--- Dataset extract ---
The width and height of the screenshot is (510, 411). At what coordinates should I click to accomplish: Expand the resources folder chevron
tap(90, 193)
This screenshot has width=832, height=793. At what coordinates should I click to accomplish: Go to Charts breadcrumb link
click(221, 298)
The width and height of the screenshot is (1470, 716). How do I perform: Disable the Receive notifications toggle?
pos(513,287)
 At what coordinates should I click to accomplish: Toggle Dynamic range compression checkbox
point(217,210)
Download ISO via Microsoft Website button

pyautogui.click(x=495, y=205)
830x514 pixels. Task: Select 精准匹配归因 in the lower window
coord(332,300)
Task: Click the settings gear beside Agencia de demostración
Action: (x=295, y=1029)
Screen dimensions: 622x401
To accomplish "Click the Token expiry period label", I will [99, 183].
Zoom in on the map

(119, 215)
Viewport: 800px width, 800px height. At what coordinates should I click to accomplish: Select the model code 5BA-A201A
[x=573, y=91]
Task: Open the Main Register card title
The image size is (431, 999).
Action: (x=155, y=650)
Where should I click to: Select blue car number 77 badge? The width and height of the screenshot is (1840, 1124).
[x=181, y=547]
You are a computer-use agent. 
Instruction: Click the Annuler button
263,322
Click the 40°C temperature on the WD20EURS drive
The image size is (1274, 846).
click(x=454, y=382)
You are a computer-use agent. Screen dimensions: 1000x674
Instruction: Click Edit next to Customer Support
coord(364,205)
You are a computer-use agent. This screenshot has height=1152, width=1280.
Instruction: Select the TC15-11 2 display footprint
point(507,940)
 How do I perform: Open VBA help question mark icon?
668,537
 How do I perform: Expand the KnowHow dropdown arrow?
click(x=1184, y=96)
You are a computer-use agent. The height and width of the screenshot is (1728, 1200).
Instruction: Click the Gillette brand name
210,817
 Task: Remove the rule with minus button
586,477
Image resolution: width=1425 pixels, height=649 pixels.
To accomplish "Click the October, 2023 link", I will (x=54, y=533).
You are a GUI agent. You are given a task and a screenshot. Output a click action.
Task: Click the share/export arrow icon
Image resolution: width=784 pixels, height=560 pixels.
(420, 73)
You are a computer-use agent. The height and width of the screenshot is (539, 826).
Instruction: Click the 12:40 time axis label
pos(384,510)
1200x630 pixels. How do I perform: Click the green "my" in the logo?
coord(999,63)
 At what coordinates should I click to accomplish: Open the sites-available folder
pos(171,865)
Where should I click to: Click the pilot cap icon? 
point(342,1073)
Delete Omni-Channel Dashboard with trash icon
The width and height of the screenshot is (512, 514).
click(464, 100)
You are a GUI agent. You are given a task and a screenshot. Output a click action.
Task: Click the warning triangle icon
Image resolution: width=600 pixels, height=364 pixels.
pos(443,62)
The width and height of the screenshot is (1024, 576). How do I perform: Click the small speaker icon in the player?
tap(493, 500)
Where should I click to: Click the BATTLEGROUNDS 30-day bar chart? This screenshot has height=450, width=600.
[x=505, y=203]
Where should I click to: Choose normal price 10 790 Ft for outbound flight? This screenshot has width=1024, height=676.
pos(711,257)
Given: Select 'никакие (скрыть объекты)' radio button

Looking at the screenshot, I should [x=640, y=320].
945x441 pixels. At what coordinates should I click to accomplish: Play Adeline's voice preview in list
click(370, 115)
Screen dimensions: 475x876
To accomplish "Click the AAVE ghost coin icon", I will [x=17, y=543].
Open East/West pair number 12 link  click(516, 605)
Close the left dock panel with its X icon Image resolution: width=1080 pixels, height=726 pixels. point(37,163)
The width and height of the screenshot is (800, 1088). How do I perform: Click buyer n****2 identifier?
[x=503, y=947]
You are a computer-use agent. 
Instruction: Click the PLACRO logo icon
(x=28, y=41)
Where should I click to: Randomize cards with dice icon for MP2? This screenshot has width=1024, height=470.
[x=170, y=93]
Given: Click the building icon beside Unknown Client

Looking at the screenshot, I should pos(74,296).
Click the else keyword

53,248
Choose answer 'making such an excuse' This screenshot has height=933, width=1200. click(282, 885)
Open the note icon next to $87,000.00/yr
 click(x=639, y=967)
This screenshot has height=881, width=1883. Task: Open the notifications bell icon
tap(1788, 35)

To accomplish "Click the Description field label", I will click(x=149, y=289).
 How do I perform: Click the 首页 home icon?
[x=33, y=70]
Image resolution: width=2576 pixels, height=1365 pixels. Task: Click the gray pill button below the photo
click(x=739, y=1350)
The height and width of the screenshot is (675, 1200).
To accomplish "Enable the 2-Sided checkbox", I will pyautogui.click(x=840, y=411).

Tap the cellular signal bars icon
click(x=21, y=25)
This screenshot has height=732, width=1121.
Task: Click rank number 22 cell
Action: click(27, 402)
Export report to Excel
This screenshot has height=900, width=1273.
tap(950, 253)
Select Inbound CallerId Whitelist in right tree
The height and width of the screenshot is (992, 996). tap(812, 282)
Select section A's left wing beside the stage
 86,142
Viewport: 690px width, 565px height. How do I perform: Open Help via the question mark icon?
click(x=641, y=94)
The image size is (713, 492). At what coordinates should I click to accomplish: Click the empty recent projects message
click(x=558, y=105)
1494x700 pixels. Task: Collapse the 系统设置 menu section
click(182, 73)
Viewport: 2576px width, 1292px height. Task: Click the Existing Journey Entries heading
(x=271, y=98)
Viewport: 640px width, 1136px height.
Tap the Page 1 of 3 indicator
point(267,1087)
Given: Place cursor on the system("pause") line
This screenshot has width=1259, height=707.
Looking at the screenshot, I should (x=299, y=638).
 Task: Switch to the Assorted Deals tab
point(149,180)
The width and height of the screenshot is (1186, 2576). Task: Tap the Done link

--- Assignment ---
An identical copy of the entries above is the expected result.

--- Solution to this exercise ---
The width and height of the screenshot is (510, 411). At what coordinates should I click to accomplish: Expand the resources folder chevron
tap(90, 193)
This screenshot has width=832, height=793. At what coordinates should I click to accomplish: Go to Charts breadcrumb link
click(221, 298)
The width and height of the screenshot is (1470, 716). How do I perform: Disable the Receive notifications toggle?
pos(513,287)
 At what coordinates should I click to accomplish: Toggle Dynamic range compression checkbox
point(217,210)
Download ISO via Microsoft Website button

pyautogui.click(x=495, y=205)
830x514 pixels. Task: Select 精准匹配归因 in the lower window
coord(332,300)
Task: Click the settings gear beside Agencia de demostración
Action: (x=295, y=1029)
Screen dimensions: 622x401
To accomplish "Click the Token expiry period label", I will [99, 183].
Zoom in on the map

(119, 215)
Viewport: 800px width, 800px height. At what coordinates should I click to accomplish: Select the model code 5BA-A201A
[x=573, y=91]
Task: Open the Main Register card title
The image size is (431, 999).
Action: (x=155, y=650)
Where should I click to: Select blue car number 77 badge? The width and height of the screenshot is (1840, 1124).
[x=181, y=547]
You are a computer-use agent. 
Instruction: Click the Annuler button
263,322
Click the 40°C temperature on the WD20EURS drive
The image size is (1274, 846).
click(x=454, y=382)
You are a computer-use agent. Screen dimensions: 1000x674
Instruction: Click Edit next to Customer Support
coord(364,205)
You are a computer-use agent. This screenshot has height=1152, width=1280.
Instruction: Select the TC15-11 2 display footprint
point(507,940)
 How do I perform: Open VBA help question mark icon?
668,537
 How do I perform: Expand the KnowHow dropdown arrow?
click(x=1184, y=96)
You are a computer-use agent. The height and width of the screenshot is (1728, 1200).
Instruction: Click the Gillette brand name
210,817
 Task: Remove the rule with minus button
586,477
Image resolution: width=1425 pixels, height=649 pixels.
To accomplish "Click the October, 2023 link", I will (x=54, y=533).
You are a GUI agent. You are given a task and a screenshot. Output a click action.
Task: Click the share/export arrow icon
Image resolution: width=784 pixels, height=560 pixels.
(420, 73)
You are a computer-use agent. The height and width of the screenshot is (539, 826).
Instruction: Click the 12:40 time axis label
pos(384,510)
1200x630 pixels. How do I perform: Click the green "my" in the logo?
coord(999,63)
 At what coordinates should I click to accomplish: Open the sites-available folder
pos(171,865)
Where should I click to: Click the pilot cap icon? 
point(342,1073)
Delete Omni-Channel Dashboard with trash icon
The width and height of the screenshot is (512, 514).
click(464, 100)
You are a GUI agent. You are given a task and a screenshot. Output a click action.
Task: Click the warning triangle icon
Image resolution: width=600 pixels, height=364 pixels.
pos(443,62)
The width and height of the screenshot is (1024, 576). How do I perform: Click the small speaker icon in the player?
tap(493, 500)
Where should I click to: Click the BATTLEGROUNDS 30-day bar chart? This screenshot has height=450, width=600.
[x=505, y=203]
Where should I click to: Choose normal price 10 790 Ft for outbound flight? This screenshot has width=1024, height=676.
pos(711,257)
Given: Select 'никакие (скрыть объекты)' radio button

Looking at the screenshot, I should [x=640, y=320].
945x441 pixels. At what coordinates should I click to accomplish: Play Adeline's voice preview in list
click(370, 115)
Screen dimensions: 475x876
To accomplish "Click the AAVE ghost coin icon", I will [x=17, y=543].
Open East/West pair number 12 link  click(516, 605)
Close the left dock panel with its X icon Image resolution: width=1080 pixels, height=726 pixels. point(37,163)
The width and height of the screenshot is (800, 1088). How do I perform: Click buyer n****2 identifier?
[x=503, y=947]
You are a computer-use agent. 
Instruction: Click the PLACRO logo icon
(x=28, y=41)
Where should I click to: Randomize cards with dice icon for MP2? This screenshot has width=1024, height=470.
[x=170, y=93]
Given: Click the building icon beside Unknown Client

Looking at the screenshot, I should pos(74,296).
Click the else keyword

53,248
Choose answer 'making such an excuse' This screenshot has height=933, width=1200. click(282, 885)
Open the note icon next to $87,000.00/yr
 click(x=639, y=967)
This screenshot has height=881, width=1883. Task: Open the notifications bell icon
tap(1788, 35)

To accomplish "Click the Description field label", I will click(x=149, y=289).
 How do I perform: Click the 首页 home icon?
[x=33, y=70]
Image resolution: width=2576 pixels, height=1365 pixels. Task: Click the gray pill button below the photo
click(x=739, y=1350)
The height and width of the screenshot is (675, 1200).
To accomplish "Enable the 2-Sided checkbox", I will pyautogui.click(x=840, y=411).

Tap the cellular signal bars icon
click(x=21, y=25)
This screenshot has height=732, width=1121.
Task: Click rank number 22 cell
Action: click(27, 402)
Export report to Excel
This screenshot has height=900, width=1273.
tap(950, 253)
Select Inbound CallerId Whitelist in right tree
The height and width of the screenshot is (992, 996). tap(812, 282)
Select section A's left wing beside the stage
 86,142
Viewport: 690px width, 565px height. How do I perform: Open Help via the question mark icon?
click(x=641, y=94)
The image size is (713, 492). At what coordinates should I click to accomplish: Click the empty recent projects message
click(x=558, y=105)
1494x700 pixels. Task: Collapse the 系统设置 menu section
click(182, 73)
Viewport: 2576px width, 1292px height. Task: Click the Existing Journey Entries heading
(x=271, y=98)
Viewport: 640px width, 1136px height.
Tap the Page 1 of 3 indicator
point(267,1087)
Given: Place cursor on the system("pause") line
This screenshot has width=1259, height=707.
Looking at the screenshot, I should (x=299, y=638).
 Task: Switch to the Assorted Deals tab
point(149,180)
The width and height of the screenshot is (1186, 2576). Task: Tap the Done link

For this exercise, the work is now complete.